The primary Greek words for love are agapao and phileo. Agapao means “to love dearly, to be well pleased.” On the other hand, phileo means “to be a friend to (fond of [an individual or object]), i.e. have affection for.” The Greek word philanthropia means “fondness of mankind, i.e. benevolence, love of mankind.” The Greek word translated as brotherly love is philadelphia, which means “fraternal affection.”

When Jesus asked Peter if he loved Him, Jesus used the stronger of these words—agapao, but Peter responded with the weaker term—phileo (see John 21:15–17). Jesus then told Peter about the suffering he would experience. If we respond to suffering with joy and thankfulness, we receive the power of the Holy Spirit with agape love. It is through suffering that our love is perfected and deepened. (See II Corinthians 12:9.)

Genuine love is the most important character quality. Every other quality must be motivated by it, or the quality will be empty and of no benefit (see I Corinthians 13:3). Agape love is the greatest commandment given by God (see Matthew 22:36–40).

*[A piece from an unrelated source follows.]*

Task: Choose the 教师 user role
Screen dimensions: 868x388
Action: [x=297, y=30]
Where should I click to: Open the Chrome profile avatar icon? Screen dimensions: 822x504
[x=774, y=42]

It is expected of a local church and is the badge of a true disciple (see John 13:35). It is one of the primary requests of Jesus in His final prayer for His disciples. (See John 17:23–26.)

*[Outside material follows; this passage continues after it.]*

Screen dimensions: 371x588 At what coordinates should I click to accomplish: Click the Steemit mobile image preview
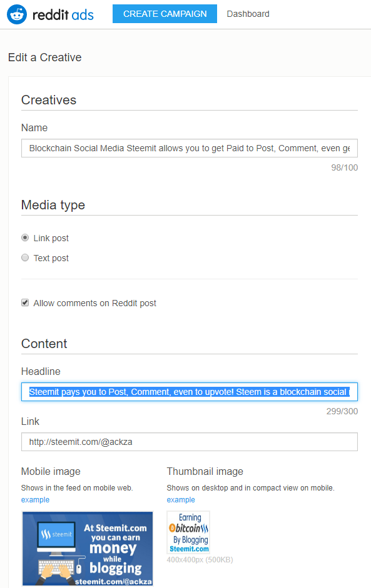click(88, 549)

Agape love is the greatest commandment given by God.

God’s Description of Love

Because love is so important and there are many distorted ideas of what it is, God defines exactly what it involves in I Corinthians 13.

  • Love is patient
    It does not lose heart. It perseveres with patience and bravely endures misfortunes and troubles. It bears offenses and injuries with joy and confidence that a good reward will come from God’s hand.
  • Love is kind
    It looks for ways to be useful and acts benevolently. It is easy to be entreated and has the motivation of giving rather than taking. It focuses on people’s needs rather than on their faults.
  • Love does not envy
    It does not boil with desires to have that which belongs to others. It is not possessive of what has been entrusted to it. It is content with basic necessities and rich fellowship with the Lord.
  • Love does not boast
    It does not boast of its abilities or its accomplishments. It does not look for ways to promote itself or extol its virtues with rhetorical embellishments.
  • Love is not arrogant
    It does not cherish exaggerated ideas of its own importance. It does not look down on others with contempt or disdain. It is not proud.
  • Love does not behave itself unbecomingly
    It does not flaunt itself to attract attention or to stir up sensual desires in others. It does not act indecently or shamefully. It has good manners.
  • Love does not demand its own way
    It does not crave things for its own pleasure or profit. It focuses not on itself but on the needs of others. It is willing to lay down its life for the benefit of others.
  • Love is not easily irritated
    It does not get irritated or exasperated. It conquers anger and wrath. It is not quickly excited to rivalry but rather to helping others succeed.
  • Love holds no thoughts of revenge
    It guards its heart and mind and brings every thought into captivity to the obedience of Christ. It distinguishes between good and evil and rejects the evil. It does not retain wrong desires or plans and does not harbor hurtful feelings toward others.
  • Love does not rejoice in wickedness
    It grieves when evil people are promoted and unjust laws are made. It does not secretly desire to carry out the lusts of the flesh, the lusts of the eyes, or the prideful goals of life.
  • Love rejoices in the truth
    It delights in God’s Law and meditates on it day and night. It dwells upon thoughts that are true, honest, just, pure, lovely, and of a good report. It is eager to share truth with others and rejoices when truth prevails.

Personal Evaluation

  • Do you tend to envy the possessions or opportunities of other people?
  • Do you enjoy telling about your achievements more than listening to the accomplishments of others?
  • Do you know and practice good manners wherever you are?
  • Do you easily get irritated or exasperated with others?
  • Do you harbor grudges against those who have hurt you?
  • Do you dwell on secret desires to fulfill the lust of the flesh?
  • Do you meditate on God’s Word day and night and delight to do His will?